INPUT:
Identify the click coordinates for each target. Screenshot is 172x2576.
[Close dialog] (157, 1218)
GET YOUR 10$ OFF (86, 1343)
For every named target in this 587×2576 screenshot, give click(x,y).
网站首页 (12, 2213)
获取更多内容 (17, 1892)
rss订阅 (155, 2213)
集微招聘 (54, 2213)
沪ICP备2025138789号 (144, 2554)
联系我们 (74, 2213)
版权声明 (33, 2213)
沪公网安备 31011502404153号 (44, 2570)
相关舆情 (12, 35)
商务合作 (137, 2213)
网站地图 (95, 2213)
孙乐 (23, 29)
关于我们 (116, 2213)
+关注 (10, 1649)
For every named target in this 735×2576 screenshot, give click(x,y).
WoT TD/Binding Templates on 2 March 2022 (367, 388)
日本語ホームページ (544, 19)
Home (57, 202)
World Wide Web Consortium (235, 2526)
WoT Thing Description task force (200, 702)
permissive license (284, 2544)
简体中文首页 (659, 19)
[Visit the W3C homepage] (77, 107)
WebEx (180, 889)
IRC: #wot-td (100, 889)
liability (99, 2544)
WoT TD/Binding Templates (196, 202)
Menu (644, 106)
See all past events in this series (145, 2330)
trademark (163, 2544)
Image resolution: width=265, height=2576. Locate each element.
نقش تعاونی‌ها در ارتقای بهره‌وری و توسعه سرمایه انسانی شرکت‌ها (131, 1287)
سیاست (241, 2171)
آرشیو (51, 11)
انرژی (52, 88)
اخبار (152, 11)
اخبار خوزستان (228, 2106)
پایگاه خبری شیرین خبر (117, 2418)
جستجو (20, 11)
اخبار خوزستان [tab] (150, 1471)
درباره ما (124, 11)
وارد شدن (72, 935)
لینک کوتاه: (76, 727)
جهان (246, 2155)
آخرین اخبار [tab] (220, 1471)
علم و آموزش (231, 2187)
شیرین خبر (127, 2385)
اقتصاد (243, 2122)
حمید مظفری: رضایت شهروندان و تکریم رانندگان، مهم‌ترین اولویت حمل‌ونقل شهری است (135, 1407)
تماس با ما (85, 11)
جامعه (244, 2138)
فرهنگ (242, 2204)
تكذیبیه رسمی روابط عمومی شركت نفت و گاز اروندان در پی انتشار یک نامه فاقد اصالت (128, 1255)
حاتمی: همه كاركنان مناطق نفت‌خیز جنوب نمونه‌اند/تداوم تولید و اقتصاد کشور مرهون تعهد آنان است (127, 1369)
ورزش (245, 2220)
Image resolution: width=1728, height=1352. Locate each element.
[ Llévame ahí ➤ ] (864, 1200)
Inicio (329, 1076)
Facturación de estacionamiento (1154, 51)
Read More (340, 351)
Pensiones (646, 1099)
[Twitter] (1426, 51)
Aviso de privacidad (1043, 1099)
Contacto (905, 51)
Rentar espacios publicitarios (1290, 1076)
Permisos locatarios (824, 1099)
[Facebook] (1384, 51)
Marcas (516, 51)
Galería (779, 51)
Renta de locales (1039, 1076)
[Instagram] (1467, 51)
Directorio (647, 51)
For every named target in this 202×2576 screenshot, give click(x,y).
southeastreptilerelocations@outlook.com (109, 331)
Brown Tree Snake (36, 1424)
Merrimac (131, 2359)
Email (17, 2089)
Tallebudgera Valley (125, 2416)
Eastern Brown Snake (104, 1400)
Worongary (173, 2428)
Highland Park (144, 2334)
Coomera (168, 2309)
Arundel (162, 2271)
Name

EXERCISE GOAL:
Every line in the material above that has the word "اخبار" should be copied.

PROBLEM SOLUTION:
اخبار (152, 11)
اخبار خوزستان (228, 2106)
اخبار خوزستان [tab] (150, 1471)
آخرین اخبار [tab] (220, 1471)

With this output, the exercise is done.